Effect of Ionization State on Voltage-Sensor Structure in Resting State of the Hv1 Channel

Voltage-gated proton-selective channels (Hv1) mediate proton extrusion during intracellular acidification. Hv1 is gated by the proton electrochemical gradient. Intracellular ionizable residues in Hv1 have been proposed to serve as proton-binding sites for pH-dependent gating, but detailed descriptions remain unclear. Here, molecular dynamics (MD) simulations were performed to investigate the effect of ionization states of charged residues on the X-ray structure of Hv1. Modification of the protonation state of acidic residues affected the resting conformation of Hv1 by disrupting salt bridges between S4 and the other segments.
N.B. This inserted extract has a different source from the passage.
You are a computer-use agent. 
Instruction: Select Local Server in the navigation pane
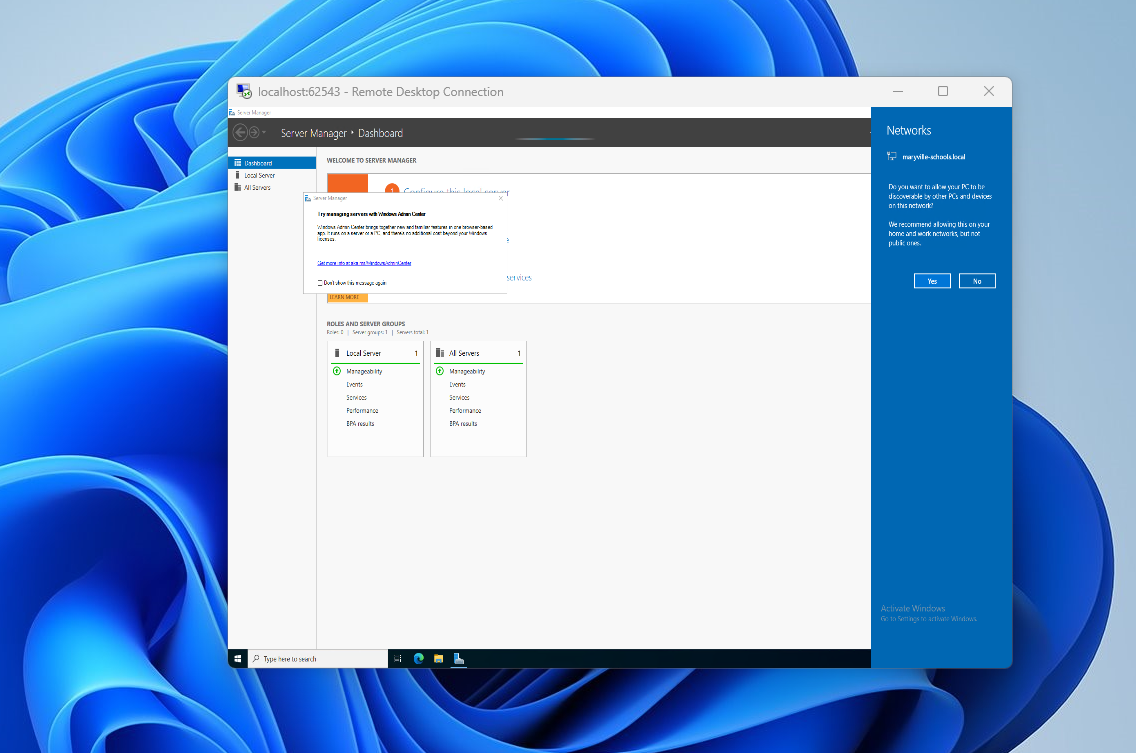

Upon protonation, conformational changes enabled the displacement of the S4 arginines toward the extracellular side and increased the mobility of hydrophobic residues at the gate. The aqueous crevice was considerably wider with increased hydration in the pore. Solvation free energies of the pore residues were low at the extra- and intracellular entrances, whereas the narrowest region exhibited the energy barrier for water translocation. Our MD data showed that water molecules in the upper and lower pore oriented differently. In neutral pH, the pore water oriented its dipole pointing away from the voltage-sensing domain center, whereas the opposite direction of the water dipole was observed in acidic pH.